▸ **REQUIRED ACTION**
Of the entries below, return exactly those lines that fall between the one containing "Real AF Podcast on iTunes (491, 2101)" and the one containing "Arete Syndicate (241, 2272)", the two end lines included.

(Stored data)
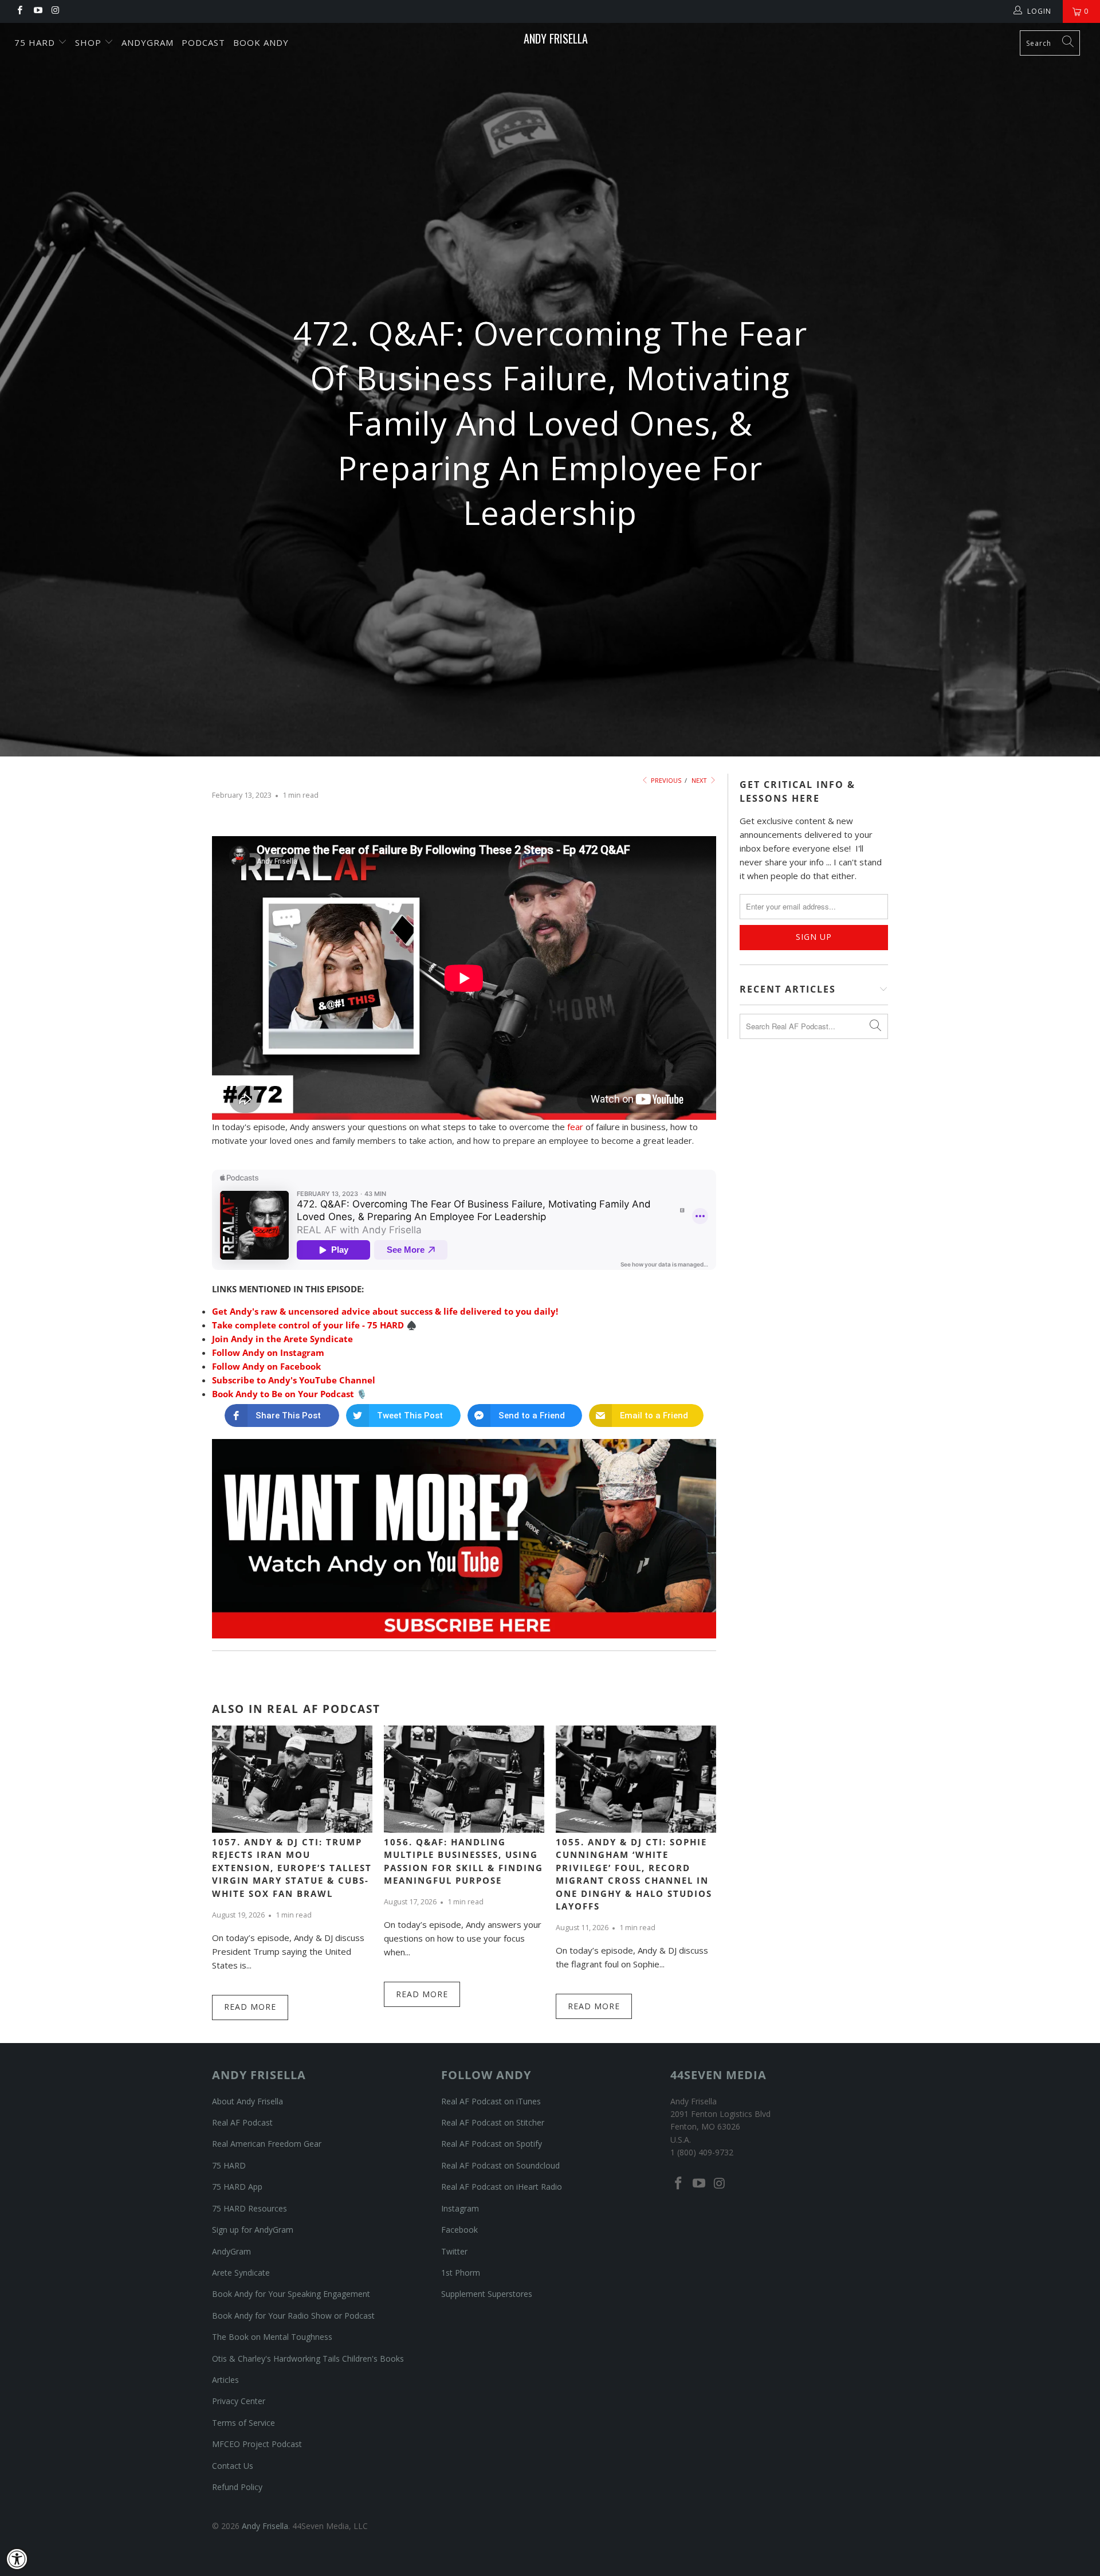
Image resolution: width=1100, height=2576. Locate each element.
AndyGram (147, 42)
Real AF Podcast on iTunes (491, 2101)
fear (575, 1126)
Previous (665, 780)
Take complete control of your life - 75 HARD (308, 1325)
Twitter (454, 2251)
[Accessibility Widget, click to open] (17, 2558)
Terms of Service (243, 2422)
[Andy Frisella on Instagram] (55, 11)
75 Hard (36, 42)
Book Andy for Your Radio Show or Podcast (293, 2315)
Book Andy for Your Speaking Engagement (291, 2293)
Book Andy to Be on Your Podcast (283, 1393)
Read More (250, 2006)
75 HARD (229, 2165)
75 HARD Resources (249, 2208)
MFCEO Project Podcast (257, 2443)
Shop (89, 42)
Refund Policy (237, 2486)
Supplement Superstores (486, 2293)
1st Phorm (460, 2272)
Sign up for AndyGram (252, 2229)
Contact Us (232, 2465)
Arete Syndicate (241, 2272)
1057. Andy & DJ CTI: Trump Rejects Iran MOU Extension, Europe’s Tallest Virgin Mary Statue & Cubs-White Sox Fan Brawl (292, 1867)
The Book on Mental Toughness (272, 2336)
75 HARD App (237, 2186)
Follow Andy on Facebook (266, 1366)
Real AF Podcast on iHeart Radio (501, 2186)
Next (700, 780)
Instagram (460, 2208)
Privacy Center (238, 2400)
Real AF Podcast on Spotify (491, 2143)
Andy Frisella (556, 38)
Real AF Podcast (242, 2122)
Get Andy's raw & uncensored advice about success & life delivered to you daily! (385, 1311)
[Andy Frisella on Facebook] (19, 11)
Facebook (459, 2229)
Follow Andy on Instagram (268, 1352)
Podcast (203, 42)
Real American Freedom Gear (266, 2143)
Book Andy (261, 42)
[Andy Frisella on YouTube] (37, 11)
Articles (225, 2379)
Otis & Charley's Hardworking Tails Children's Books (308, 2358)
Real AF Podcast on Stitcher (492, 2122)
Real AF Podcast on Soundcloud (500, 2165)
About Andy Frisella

▸ **ANSWER TO THIS PROBLEM**
Real AF Podcast on iTunes (491, 2101)
fear (575, 1126)
Previous (665, 780)
Take complete control of your life - 75 HARD (308, 1325)
Twitter (454, 2251)
[Accessibility Widget, click to open] (17, 2558)
Terms of Service (243, 2422)
[Andy Frisella on Instagram] (55, 11)
75 Hard (36, 42)
Book Andy for Your Radio Show or Podcast (293, 2315)
Book Andy for Your Speaking Engagement (291, 2293)
Book Andy to Be on Your Podcast (283, 1393)
Read More (250, 2006)
75 HARD (229, 2165)
75 HARD Resources (249, 2208)
MFCEO Project Podcast (257, 2443)
Shop (89, 42)
Refund Policy (237, 2486)
Supplement Superstores (486, 2293)
1st Phorm (460, 2272)
Sign up for AndyGram (252, 2229)
Contact Us (232, 2465)
Arete Syndicate (241, 2272)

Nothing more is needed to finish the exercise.